Hi, I’m hoping to hear from people who are severe or very severe with Myalgic Encephalomyelitis about your experiences with relationships.
I’ve been sick for about 8 years, and the last 8 months I’ve been in a prolonged, severe crash. I’m mostly bedbound, often can’t tolerate light or sound, and am very limited verbally.
I’ve lost pretty much everything when I first got sick — friends, family connection, and my world has become very small. At the moment, my support workers are really my only consistent human contact. No drs or care team.
I’m often too unwell to engage with social media or groups, which makes things feel even more isolating.
I’m in my 30s now (got sick in my 20s), and I honestly feel. .invisible, I guess.
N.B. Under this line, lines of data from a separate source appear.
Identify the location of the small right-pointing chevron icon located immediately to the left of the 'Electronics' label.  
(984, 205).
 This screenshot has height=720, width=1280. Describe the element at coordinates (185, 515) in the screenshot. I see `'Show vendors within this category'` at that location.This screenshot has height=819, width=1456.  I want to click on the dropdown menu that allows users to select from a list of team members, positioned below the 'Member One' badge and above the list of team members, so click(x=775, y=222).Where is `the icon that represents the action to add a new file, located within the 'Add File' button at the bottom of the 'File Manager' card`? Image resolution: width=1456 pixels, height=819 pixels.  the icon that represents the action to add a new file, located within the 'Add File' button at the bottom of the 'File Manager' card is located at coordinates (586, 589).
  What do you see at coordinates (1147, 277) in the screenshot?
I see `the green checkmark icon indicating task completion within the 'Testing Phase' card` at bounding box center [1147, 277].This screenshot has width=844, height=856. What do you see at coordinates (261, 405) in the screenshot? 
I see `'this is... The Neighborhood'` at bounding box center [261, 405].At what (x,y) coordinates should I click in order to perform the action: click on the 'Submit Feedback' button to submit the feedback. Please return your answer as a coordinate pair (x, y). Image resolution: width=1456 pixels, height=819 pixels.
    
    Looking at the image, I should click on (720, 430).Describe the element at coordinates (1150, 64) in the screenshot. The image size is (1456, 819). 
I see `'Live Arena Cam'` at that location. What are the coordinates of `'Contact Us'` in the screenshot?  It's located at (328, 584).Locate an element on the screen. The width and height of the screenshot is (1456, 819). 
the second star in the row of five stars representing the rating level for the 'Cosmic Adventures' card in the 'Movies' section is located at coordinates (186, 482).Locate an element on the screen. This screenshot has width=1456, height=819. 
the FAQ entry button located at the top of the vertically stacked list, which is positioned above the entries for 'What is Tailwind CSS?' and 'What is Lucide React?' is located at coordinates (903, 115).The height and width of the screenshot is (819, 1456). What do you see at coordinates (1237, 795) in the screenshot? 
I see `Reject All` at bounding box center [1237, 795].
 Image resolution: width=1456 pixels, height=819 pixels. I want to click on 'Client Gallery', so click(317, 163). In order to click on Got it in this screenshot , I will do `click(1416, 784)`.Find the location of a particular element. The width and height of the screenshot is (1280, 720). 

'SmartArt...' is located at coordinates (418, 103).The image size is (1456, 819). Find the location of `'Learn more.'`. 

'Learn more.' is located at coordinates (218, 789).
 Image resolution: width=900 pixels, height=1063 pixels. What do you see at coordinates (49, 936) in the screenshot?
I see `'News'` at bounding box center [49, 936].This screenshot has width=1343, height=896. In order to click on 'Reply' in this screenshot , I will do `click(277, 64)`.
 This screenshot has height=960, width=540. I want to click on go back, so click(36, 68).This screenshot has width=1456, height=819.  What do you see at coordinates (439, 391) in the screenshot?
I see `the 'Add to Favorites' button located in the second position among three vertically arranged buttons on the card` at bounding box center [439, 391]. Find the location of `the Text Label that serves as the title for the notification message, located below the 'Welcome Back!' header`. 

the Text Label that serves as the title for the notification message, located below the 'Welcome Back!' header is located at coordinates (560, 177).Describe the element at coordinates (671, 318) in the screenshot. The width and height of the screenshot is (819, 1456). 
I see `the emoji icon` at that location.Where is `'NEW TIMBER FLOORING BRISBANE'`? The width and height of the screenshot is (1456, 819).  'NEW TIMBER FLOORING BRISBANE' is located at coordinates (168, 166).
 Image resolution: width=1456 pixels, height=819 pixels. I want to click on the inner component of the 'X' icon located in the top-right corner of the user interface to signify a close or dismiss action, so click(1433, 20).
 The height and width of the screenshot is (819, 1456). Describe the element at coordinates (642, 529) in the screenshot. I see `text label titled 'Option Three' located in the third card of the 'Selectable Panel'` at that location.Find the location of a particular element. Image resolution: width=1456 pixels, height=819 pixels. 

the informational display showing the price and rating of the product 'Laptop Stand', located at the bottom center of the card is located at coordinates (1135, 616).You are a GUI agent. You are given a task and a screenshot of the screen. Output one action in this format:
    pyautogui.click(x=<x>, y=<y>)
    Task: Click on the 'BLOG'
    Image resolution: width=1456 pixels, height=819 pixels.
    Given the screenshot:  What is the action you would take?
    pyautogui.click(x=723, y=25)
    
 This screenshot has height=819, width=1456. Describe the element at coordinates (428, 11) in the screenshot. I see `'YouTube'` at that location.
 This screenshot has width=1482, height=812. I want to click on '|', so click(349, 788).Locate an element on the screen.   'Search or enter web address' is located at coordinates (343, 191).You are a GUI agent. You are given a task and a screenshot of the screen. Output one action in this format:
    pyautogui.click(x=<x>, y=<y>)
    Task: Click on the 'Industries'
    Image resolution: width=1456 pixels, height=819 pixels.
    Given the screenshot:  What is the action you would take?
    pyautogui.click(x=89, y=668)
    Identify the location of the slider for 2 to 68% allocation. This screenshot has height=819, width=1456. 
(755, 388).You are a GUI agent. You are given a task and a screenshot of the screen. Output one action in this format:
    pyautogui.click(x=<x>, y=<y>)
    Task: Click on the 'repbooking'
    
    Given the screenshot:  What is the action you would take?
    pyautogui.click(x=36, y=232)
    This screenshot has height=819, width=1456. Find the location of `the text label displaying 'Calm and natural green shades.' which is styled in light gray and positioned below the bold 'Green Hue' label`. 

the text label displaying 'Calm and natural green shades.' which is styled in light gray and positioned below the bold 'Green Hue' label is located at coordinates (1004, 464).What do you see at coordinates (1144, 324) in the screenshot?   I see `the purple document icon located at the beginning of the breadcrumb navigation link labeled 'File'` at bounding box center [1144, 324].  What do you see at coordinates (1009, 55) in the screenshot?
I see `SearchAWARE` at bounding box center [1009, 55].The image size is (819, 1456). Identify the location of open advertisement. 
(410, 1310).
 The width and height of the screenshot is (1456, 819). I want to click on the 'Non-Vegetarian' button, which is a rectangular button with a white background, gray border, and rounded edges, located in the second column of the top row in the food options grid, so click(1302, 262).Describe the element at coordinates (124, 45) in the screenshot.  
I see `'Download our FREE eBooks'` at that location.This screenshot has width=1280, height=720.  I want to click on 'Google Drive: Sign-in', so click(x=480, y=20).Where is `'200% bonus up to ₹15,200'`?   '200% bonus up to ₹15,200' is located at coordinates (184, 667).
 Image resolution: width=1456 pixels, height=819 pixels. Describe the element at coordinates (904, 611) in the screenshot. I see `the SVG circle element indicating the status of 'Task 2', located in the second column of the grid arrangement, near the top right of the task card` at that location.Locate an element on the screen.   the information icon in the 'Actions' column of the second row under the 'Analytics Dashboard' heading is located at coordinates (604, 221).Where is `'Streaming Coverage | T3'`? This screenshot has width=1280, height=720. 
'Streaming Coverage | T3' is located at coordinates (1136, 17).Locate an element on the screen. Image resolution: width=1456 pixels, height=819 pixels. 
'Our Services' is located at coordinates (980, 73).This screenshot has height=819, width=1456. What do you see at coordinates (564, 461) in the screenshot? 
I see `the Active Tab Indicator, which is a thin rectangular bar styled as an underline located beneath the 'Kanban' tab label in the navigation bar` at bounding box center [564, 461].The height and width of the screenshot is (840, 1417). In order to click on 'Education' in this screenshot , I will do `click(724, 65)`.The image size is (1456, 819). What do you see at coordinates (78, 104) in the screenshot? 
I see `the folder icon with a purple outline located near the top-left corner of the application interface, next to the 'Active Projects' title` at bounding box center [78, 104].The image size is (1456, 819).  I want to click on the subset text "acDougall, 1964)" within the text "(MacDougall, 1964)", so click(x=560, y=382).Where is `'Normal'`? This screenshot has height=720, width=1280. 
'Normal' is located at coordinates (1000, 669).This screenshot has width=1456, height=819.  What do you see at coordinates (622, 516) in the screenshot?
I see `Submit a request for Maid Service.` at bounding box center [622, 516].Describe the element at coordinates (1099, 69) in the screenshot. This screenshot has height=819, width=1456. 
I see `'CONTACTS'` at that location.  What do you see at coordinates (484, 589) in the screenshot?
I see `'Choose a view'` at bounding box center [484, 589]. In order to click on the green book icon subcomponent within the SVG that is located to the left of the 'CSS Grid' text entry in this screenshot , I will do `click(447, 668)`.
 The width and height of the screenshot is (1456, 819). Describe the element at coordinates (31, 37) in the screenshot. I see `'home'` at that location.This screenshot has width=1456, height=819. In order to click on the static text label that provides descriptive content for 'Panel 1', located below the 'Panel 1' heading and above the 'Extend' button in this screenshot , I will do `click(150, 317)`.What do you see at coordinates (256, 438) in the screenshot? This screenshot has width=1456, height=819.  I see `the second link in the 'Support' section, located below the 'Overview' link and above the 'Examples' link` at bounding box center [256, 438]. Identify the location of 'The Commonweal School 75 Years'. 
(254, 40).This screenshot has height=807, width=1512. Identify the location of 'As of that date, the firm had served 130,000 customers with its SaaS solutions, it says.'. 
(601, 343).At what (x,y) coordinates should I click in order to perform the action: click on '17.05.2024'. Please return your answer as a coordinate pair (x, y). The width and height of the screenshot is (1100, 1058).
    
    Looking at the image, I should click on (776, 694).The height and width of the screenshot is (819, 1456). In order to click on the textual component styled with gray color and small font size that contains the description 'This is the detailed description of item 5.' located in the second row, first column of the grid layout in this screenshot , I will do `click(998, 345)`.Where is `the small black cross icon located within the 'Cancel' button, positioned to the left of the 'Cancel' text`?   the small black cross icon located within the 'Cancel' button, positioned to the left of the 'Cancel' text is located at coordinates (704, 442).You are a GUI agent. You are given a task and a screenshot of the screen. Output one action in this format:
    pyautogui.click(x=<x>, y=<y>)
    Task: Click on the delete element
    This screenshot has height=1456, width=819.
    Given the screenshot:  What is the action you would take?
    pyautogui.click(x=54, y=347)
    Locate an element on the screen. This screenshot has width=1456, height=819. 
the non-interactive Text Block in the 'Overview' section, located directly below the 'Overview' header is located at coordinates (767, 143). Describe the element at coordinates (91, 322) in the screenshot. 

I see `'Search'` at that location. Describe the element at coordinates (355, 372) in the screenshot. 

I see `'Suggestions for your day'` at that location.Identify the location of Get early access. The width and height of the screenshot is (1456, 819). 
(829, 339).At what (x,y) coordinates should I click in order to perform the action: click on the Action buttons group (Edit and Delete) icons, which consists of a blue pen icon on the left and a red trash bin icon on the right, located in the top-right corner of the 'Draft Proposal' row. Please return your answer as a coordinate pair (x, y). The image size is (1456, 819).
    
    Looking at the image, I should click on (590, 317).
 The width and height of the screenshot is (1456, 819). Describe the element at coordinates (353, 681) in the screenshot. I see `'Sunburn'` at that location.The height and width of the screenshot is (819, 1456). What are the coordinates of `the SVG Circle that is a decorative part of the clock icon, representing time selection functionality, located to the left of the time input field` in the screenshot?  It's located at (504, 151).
I’m someone who is genuinely okay in my own company, but I also feel like I still have a lot to give, and I still want to be able to share life with someone.
Realistically, it feels like the chances of that happening in my situation are incredibly low. So I’m not really looking for reassurance — I’d just really value hearing real experiences from others who are this severe.
Have you been in a relationship while severe/very severe?
How did you meet your partner (if you did)?
What does your relationship look like day to day?
If it hasn’t happened for you, how do you navigate that emotionally?
Even brief replies are really appreciated — I know how much energy it takes just to exist at this level.
It is genuinely disheartening not being able to show up in the world the way you want to, so thanks if you use your precious energy to reply.